*What to work on*
Working from the records beneath this line, reproduce each one exactly.

*Material for this task*
---
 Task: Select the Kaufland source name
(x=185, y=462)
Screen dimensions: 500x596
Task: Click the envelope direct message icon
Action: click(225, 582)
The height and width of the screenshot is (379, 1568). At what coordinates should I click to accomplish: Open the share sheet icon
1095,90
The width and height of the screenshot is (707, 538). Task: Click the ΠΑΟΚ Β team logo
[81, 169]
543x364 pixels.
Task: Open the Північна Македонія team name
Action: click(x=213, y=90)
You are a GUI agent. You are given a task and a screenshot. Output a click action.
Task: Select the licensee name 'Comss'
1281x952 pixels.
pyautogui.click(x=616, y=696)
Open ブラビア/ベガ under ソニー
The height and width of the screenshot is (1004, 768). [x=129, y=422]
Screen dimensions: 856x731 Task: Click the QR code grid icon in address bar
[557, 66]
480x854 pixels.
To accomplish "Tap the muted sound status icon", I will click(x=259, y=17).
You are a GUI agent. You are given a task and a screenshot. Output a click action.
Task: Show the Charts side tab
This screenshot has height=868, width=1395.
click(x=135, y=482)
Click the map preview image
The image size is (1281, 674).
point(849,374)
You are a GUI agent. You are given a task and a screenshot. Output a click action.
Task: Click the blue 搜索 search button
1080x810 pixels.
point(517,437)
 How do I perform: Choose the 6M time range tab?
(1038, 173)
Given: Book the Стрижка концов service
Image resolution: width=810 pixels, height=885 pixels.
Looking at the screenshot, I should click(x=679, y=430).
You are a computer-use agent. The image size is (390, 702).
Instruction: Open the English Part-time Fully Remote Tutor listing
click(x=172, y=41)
---
*Task output*
 Task: Select the Kaufland source name
(x=185, y=462)
Screen dimensions: 500x596
Task: Click the envelope direct message icon
Action: click(225, 582)
The height and width of the screenshot is (379, 1568). At what coordinates should I click to accomplish: Open the share sheet icon
1095,90
The width and height of the screenshot is (707, 538). Task: Click the ΠΑΟΚ Β team logo
[81, 169]
543x364 pixels.
Task: Open the Північна Македонія team name
Action: click(x=213, y=90)
You are a GUI agent. You are given a task and a screenshot. Output a click action.
Task: Select the licensee name 'Comss'
1281x952 pixels.
pyautogui.click(x=616, y=696)
Open ブラビア/ベガ under ソニー
The height and width of the screenshot is (1004, 768). [x=129, y=422]
Screen dimensions: 856x731 Task: Click the QR code grid icon in address bar
[557, 66]
480x854 pixels.
To accomplish "Tap the muted sound status icon", I will click(x=259, y=17).
You are a GUI agent. You are given a task and a screenshot. Output a click action.
Task: Show the Charts side tab
This screenshot has height=868, width=1395.
click(x=135, y=482)
Click the map preview image
The image size is (1281, 674).
point(849,374)
You are a GUI agent. You are given a task and a screenshot. Output a click action.
Task: Click the blue 搜索 search button
1080x810 pixels.
point(517,437)
 How do I perform: Choose the 6M time range tab?
(1038, 173)
Given: Book the Стрижка концов service
Image resolution: width=810 pixels, height=885 pixels.
Looking at the screenshot, I should click(x=679, y=430).
You are a computer-use agent. The image size is (390, 702).
Instruction: Open the English Part-time Fully Remote Tutor listing
click(x=172, y=41)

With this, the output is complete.